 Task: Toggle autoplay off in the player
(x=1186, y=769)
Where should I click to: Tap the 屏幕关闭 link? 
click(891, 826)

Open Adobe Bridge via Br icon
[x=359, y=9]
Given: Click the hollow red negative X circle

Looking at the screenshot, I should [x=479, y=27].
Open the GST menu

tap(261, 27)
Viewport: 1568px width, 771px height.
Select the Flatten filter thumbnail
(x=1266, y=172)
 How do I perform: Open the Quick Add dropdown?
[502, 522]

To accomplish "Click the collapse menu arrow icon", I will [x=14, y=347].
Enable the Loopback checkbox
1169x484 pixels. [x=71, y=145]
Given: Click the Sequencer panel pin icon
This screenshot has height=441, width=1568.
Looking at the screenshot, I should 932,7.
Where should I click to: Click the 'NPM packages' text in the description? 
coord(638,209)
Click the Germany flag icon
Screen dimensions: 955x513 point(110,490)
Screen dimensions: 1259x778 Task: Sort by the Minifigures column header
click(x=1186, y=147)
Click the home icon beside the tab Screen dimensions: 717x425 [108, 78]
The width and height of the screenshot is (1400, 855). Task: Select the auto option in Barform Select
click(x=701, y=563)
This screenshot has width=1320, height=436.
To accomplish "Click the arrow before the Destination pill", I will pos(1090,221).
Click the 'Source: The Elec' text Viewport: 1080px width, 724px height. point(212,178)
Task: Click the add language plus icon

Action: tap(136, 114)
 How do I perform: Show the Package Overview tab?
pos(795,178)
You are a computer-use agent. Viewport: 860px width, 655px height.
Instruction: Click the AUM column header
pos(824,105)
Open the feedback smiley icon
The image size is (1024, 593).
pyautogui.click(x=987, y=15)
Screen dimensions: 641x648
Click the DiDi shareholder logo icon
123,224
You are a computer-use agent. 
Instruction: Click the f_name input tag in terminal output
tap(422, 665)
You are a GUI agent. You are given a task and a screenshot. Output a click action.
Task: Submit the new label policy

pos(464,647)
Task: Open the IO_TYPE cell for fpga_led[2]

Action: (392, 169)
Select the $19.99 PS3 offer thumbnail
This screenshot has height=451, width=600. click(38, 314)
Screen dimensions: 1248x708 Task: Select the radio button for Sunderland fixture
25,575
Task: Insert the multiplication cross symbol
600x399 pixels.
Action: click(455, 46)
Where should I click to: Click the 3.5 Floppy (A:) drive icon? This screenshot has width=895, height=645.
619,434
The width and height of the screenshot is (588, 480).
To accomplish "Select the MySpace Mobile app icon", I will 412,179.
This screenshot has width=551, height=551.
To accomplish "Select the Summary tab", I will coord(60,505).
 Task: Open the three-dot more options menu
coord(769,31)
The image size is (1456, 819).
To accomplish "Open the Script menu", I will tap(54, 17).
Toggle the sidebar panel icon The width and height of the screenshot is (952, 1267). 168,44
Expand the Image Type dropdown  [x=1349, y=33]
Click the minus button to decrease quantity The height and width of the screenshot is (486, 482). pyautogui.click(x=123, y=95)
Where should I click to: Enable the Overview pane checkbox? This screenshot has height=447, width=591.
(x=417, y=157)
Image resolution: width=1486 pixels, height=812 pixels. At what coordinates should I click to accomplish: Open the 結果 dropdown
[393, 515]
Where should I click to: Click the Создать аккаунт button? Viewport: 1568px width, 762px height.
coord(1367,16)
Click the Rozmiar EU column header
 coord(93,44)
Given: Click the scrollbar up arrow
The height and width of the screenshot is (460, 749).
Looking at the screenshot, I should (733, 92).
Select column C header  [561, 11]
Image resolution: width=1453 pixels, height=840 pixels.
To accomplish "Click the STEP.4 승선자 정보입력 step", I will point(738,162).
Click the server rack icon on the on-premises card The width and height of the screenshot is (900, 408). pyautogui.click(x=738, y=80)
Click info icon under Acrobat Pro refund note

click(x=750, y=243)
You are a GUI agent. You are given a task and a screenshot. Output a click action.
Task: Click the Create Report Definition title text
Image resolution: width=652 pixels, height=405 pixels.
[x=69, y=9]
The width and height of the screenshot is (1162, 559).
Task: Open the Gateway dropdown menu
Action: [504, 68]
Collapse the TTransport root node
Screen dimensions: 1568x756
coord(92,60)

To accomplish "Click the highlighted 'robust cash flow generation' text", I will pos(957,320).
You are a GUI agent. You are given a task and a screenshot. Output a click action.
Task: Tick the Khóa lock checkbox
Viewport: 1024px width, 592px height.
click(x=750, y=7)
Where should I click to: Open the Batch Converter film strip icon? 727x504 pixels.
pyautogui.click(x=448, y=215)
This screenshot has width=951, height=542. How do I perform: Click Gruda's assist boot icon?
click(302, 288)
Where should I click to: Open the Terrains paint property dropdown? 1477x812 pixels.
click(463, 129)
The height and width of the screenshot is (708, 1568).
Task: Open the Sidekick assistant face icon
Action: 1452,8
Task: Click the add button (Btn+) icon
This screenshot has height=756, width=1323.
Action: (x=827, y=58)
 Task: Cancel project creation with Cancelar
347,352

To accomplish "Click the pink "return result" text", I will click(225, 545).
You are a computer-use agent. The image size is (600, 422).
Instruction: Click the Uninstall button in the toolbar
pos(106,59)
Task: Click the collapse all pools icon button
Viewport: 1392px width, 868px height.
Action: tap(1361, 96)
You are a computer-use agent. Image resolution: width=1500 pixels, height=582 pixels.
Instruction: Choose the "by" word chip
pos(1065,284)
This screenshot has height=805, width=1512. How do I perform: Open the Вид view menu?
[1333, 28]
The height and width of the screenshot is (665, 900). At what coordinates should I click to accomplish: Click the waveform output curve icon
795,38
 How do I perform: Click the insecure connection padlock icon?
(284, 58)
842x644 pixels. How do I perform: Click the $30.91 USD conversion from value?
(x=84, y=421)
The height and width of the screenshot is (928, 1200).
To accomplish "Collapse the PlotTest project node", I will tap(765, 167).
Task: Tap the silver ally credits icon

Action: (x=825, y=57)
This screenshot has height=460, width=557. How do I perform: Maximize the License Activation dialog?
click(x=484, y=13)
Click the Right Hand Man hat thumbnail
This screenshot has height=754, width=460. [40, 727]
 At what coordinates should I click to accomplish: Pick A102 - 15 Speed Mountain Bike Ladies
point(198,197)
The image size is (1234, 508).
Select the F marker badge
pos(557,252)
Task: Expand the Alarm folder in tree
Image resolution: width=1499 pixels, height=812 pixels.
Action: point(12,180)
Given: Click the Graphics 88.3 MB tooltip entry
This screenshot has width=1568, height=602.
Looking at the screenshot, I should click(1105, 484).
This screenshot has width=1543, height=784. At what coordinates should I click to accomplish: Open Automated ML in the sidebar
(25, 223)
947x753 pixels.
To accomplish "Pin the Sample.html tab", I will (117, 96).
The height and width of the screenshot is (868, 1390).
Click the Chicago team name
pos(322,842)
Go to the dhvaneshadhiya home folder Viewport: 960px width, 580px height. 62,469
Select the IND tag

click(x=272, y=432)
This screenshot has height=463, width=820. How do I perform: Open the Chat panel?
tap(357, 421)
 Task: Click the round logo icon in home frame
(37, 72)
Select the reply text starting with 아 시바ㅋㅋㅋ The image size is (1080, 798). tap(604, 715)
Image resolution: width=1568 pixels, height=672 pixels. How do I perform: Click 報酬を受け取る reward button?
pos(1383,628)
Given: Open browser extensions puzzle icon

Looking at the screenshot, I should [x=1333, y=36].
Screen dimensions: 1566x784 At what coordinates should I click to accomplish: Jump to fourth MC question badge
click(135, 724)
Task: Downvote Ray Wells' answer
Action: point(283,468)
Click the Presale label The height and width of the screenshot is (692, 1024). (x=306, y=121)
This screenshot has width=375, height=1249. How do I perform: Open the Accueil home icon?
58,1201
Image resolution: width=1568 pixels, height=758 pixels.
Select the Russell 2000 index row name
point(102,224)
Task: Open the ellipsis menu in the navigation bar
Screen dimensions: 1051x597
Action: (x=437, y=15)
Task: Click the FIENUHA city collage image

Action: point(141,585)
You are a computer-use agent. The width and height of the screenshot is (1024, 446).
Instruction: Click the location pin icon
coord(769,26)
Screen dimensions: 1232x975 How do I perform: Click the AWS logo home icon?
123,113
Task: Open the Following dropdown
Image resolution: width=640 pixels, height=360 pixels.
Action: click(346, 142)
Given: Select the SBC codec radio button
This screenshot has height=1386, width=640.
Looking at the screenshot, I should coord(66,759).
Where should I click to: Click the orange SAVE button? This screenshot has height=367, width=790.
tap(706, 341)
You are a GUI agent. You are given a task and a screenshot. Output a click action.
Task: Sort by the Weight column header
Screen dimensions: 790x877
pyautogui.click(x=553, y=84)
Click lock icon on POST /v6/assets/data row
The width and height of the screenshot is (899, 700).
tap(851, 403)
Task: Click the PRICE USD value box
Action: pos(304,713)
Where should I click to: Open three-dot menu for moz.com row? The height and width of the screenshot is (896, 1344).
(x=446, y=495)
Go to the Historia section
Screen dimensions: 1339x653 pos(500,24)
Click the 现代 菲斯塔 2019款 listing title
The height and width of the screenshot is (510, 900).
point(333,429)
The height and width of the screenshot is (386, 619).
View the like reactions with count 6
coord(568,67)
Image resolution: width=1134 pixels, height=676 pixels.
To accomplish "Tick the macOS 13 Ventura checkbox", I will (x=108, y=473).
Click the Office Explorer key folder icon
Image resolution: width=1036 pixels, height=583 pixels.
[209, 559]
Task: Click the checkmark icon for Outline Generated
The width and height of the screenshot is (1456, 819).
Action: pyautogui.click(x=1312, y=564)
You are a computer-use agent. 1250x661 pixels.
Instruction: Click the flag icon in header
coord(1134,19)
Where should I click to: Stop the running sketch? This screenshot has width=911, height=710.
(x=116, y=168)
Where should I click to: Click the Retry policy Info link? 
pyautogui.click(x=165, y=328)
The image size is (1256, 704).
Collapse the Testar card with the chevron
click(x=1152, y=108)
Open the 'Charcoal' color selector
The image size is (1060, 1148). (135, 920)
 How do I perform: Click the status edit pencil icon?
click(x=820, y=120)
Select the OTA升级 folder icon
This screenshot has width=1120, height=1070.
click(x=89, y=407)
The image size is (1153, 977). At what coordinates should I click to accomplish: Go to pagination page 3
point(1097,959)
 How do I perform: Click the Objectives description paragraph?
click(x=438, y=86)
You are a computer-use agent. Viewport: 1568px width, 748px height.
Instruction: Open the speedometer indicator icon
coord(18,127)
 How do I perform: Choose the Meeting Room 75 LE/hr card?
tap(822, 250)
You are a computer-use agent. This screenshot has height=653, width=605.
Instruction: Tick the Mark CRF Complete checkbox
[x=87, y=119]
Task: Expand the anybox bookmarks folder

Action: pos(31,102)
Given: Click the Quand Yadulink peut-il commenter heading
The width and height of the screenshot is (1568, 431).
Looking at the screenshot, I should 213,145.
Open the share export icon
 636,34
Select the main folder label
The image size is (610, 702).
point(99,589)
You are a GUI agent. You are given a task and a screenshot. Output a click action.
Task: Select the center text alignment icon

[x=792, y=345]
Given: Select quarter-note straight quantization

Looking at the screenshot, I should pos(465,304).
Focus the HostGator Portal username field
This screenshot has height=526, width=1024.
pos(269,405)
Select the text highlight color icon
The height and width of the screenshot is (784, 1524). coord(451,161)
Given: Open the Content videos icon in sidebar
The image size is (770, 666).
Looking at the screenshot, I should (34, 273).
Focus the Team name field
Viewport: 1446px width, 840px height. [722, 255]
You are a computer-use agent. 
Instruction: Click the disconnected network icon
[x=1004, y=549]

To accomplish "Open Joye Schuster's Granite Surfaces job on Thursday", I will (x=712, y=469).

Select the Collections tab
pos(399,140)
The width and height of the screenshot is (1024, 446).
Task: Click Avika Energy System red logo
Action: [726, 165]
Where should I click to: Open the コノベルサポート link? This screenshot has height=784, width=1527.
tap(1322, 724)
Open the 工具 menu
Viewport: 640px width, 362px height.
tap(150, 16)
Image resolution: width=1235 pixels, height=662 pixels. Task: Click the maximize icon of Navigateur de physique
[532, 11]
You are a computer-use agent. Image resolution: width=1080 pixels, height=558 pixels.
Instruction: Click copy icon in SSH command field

--

Task brief = Repeat the records verbatim, from the line containing "You are a computer-use agent. The image" through the line containing "pos(322,842)", and output nothing else.

Solution to the exercise =
You are a computer-use agent. The image size is (600, 422).
Instruction: Click the Uninstall button in the toolbar
pos(106,59)
Task: Click the collapse all pools icon button
Viewport: 1392px width, 868px height.
Action: tap(1361, 96)
You are a computer-use agent. Image resolution: width=1500 pixels, height=582 pixels.
Instruction: Choose the "by" word chip
pos(1065,284)
This screenshot has height=805, width=1512. How do I perform: Open the Вид view menu?
[1333, 28]
The height and width of the screenshot is (665, 900). At what coordinates should I click to accomplish: Click the waveform output curve icon
795,38
 How do I perform: Click the insecure connection padlock icon?
(284, 58)
842x644 pixels. How do I perform: Click the $30.91 USD conversion from value?
(x=84, y=421)
The height and width of the screenshot is (928, 1200).
To accomplish "Collapse the PlotTest project node", I will tap(765, 167).
Task: Tap the silver ally credits icon

Action: (x=825, y=57)
This screenshot has height=460, width=557. How do I perform: Maximize the License Activation dialog?
click(x=484, y=13)
Click the Right Hand Man hat thumbnail
This screenshot has height=754, width=460. [40, 727]
 At what coordinates should I click to accomplish: Pick A102 - 15 Speed Mountain Bike Ladies
point(198,197)
The image size is (1234, 508).
Select the F marker badge
pos(557,252)
Task: Expand the Alarm folder in tree
Image resolution: width=1499 pixels, height=812 pixels.
Action: point(12,180)
Given: Click the Graphics 88.3 MB tooltip entry
This screenshot has width=1568, height=602.
Looking at the screenshot, I should click(1105, 484).
This screenshot has width=1543, height=784. At what coordinates should I click to accomplish: Open Automated ML in the sidebar
(25, 223)
947x753 pixels.
To accomplish "Pin the Sample.html tab", I will (117, 96).
The height and width of the screenshot is (868, 1390).
Click the Chicago team name
pos(322,842)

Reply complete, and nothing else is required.